The other calls to XIfEvent and XCheckIfEvent in Gdk are all there
because they (won't? can't?) just iterate the event loop. As those
callers walk over the event stream, they should handle the events that
they're *not* looking for just like the main event loop does. I think
that gdk_window_add_filter, g_main_iteration, and
gdk_window_remove_filter ought to allow these cases to be cleaned up,
though it's possible that there are constraints I don't understand on
these functions. Here's an example of what I mean for the
gdk_x11_get_server_time function Travis asked about.
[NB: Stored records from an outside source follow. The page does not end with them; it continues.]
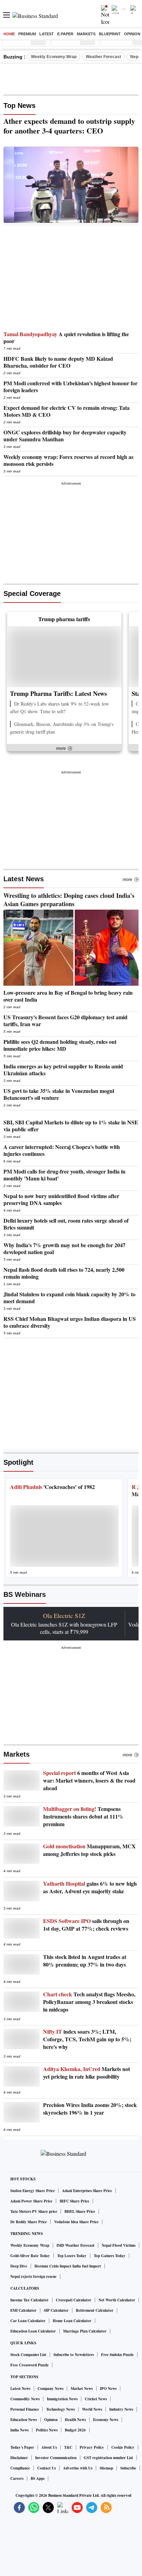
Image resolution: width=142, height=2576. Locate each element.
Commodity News (25, 2398)
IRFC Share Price (74, 2201)
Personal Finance (24, 2409)
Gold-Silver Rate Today (30, 2255)
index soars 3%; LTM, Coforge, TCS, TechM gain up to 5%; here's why (87, 2039)
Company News (50, 2388)
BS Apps (37, 2478)
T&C (68, 2447)
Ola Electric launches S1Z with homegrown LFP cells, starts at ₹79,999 (64, 1628)
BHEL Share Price (79, 2211)
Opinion (132, 34)
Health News (75, 2419)
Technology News (60, 2409)
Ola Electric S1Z (64, 1615)
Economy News (105, 2419)
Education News (23, 2419)
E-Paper (65, 34)
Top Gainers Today (109, 2255)
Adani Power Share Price (31, 2201)
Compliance (20, 2468)
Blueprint (110, 34)
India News (19, 2430)
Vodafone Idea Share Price (76, 2221)
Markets (86, 34)
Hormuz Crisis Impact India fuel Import (67, 2266)
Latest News (23, 879)
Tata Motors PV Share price (33, 2211)
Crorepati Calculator (73, 2300)
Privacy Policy (92, 2447)
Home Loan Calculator (72, 2320)
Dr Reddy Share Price (28, 2221)
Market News (82, 2388)
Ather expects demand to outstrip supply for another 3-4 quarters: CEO (69, 126)
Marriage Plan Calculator (84, 2331)
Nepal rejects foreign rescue (33, 2276)
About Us (49, 2447)
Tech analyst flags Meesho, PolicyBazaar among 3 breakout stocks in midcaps (89, 2001)
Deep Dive (18, 2266)
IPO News (108, 2388)
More (127, 879)
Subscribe (128, 2468)
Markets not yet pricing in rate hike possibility (86, 2072)
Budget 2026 (75, 2430)
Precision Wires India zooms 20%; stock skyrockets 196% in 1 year (90, 2108)
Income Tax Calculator (29, 2300)
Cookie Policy (122, 2447)
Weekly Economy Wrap (54, 56)
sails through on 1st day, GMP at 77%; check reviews (86, 1924)
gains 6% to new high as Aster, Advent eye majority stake (90, 1887)
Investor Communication (56, 2457)
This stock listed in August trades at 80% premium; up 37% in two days (84, 1960)
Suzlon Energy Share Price (32, 2190)
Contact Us (46, 2468)
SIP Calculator (56, 2310)
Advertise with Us (77, 2468)
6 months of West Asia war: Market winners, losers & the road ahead (89, 1780)
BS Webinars (24, 1594)
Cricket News (96, 2398)
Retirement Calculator (94, 2310)
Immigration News (62, 2398)
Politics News (47, 2430)
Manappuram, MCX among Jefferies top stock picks (89, 1850)
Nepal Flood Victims (118, 2245)
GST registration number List (108, 2457)
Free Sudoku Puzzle (117, 2354)
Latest (46, 34)
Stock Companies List (28, 2354)
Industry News (121, 2409)
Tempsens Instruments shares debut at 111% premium (83, 1816)
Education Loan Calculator (33, 2331)
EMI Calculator (23, 2310)
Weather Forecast (103, 56)
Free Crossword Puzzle (29, 2365)
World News (92, 2409)
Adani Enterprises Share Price (87, 2190)
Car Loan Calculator (27, 2320)
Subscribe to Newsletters (73, 2354)
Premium (27, 34)
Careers (16, 2478)
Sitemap (106, 2468)
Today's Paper (22, 2447)
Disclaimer (19, 2457)
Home (9, 34)
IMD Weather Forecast (75, 2245)
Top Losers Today (72, 2255)
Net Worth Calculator (117, 2300)
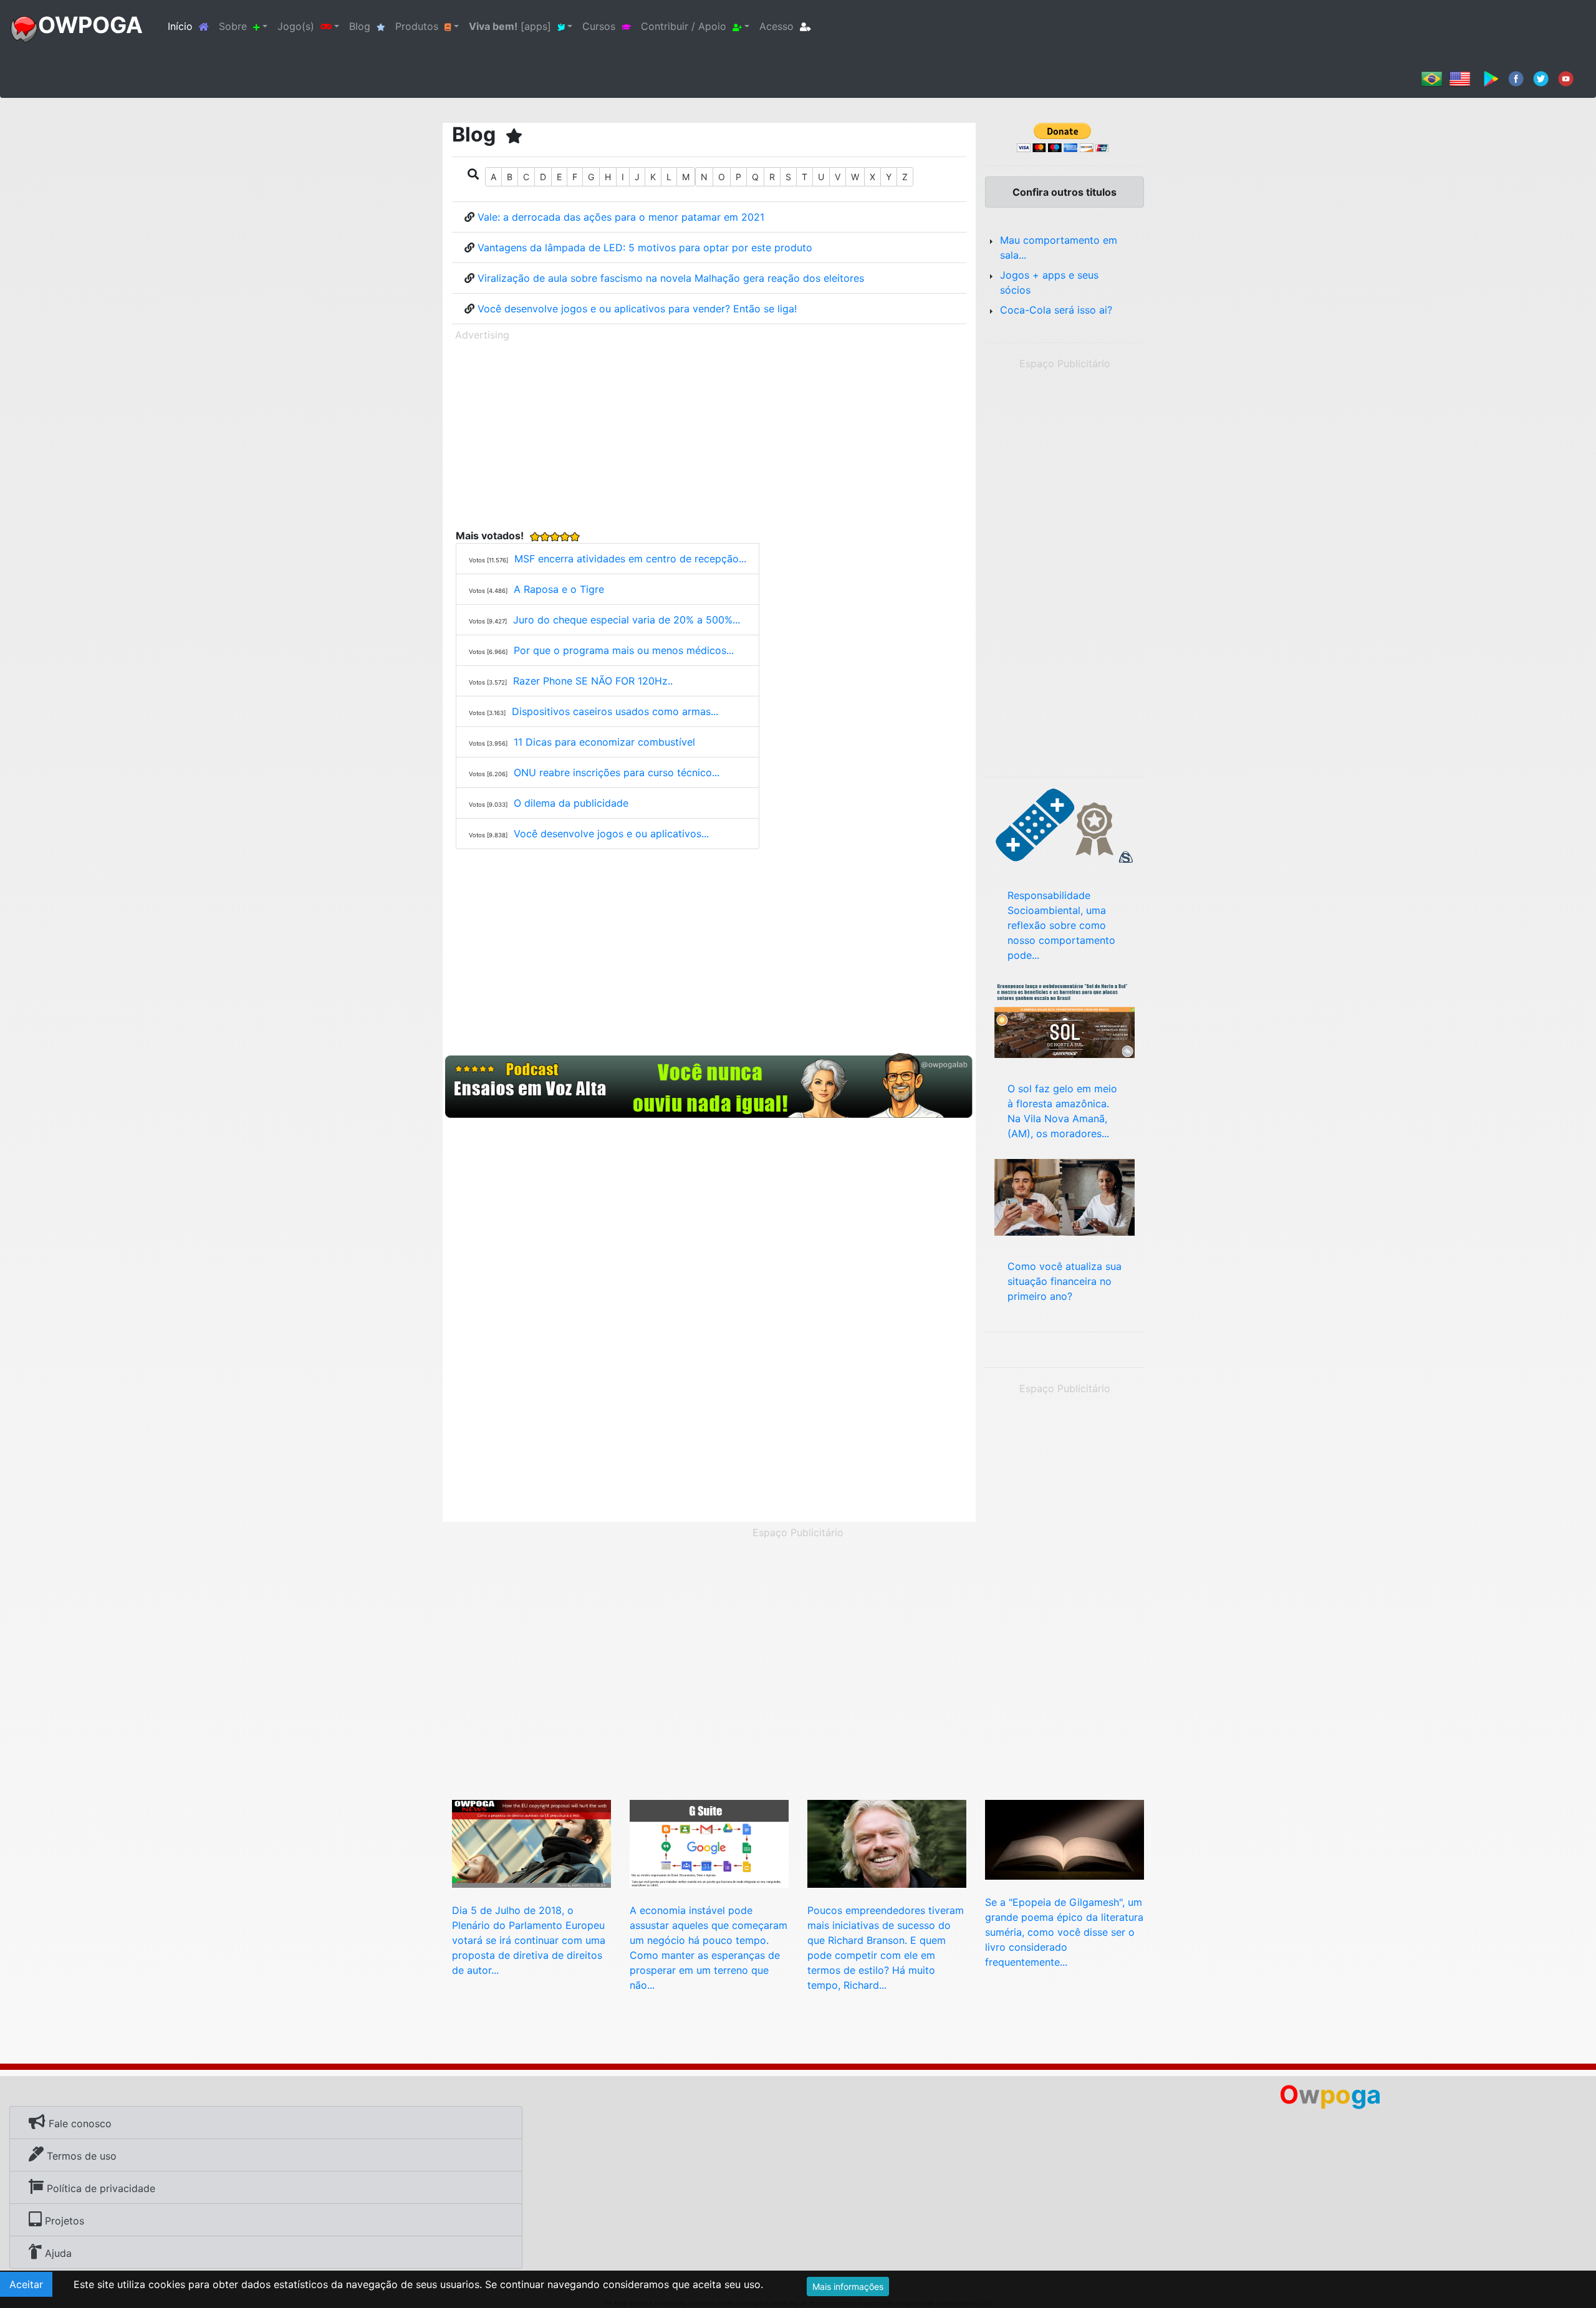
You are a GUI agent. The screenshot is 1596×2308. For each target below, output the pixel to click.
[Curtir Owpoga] (1516, 78)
        GdkFilterReturn timestamp_filter (GdkXEvent *gdkxevent,
                                          GdkEvent  *event,
                                          gpointer   data)
        {
                XEvent *xevent = (XEvent *) gdkxevent;
                if (xevent->type == PropertyNotify &&
                    xevent->xproperty.atom ==
                      gdk_x11_get_xatom_by_name_for_display
                        (GDK_WINDOW_DISPLAY (event->property.window),
                         "GDK_TIMESTAMP_PROP"))
                {
                        guint32 *time = data;
                        *time = event->property.time;
                        return GDK_FILTER_REMOVE;
                }
                return GDK_FILTER_CONTINUE;
        }
        
        guint32 gdk_x11_get_server_time (GdkWindow *window)
        {
                guint32 time = 0;
                ...
                
                gdk_window_add_filter (window, timestamp_filter, &time);
                while (!time)
                        g_main_iteration (TRUE);
                gdk_window_remove_filter (window, timestamp_filter,
                &time);
                return time;
        }

A harmless refactoring change that can be made to the Gdk Xlib backend
replaces XPending calls with calls to gdk_check_xpending. Both of the
XPending calls that aren't inside gdk_check_xpending itself can be
replaced with 'gdk_check_xpending (display)'. Then the one remaining
event function issue for the XCB port is one call each to XPending,
XPeekEvent, and XNextEvent. You can satisfy all of these with a
look-ahead buffer of one event. So add this to struct _GdkDisplayX11:

        XCBGenericEvent *next_event;

and re-write gdk_check_xpending like so:

        static gboolean
        gdk_check_xpending (GdkDisplay *display)
        {
                GdkDisplayX11 *display_x11 = GDK_DISPLAY_X11 (display);
                if (!display_x11->next_event)
                        display_x11->next_event = XCBPollForEvent (...);
                return display_x11->next_event != NULL;
        }

Then, instead of calling XPeekEvent, just look at next_event; and
instead of calling XNextEvent, copy next_event somewhere and then set
next_event to NULL. Of course, it's possible that the key auto-repeat
code that's using XPeekEvent should be rewritten to look backwards
rather than forwards as well, but given the Glib event source model Gdk
needs an XPending equivalent anyway, so you might as well use the one
event lookahead.

There. Porting event handling is easy, see? I just needed seventeen
hours to write this e-mail, that's all.

OK, that's what I wanted to say. Feedback would be greatly appreciated.

--Jamey

[1] Travis used the terms "queue" and "list" correctly, but I'm fudging.
When I say that Xlib exposes a queue and XCB doesn't, I mean that Xlib's
list-backed queue is traversable and XCB's isn't.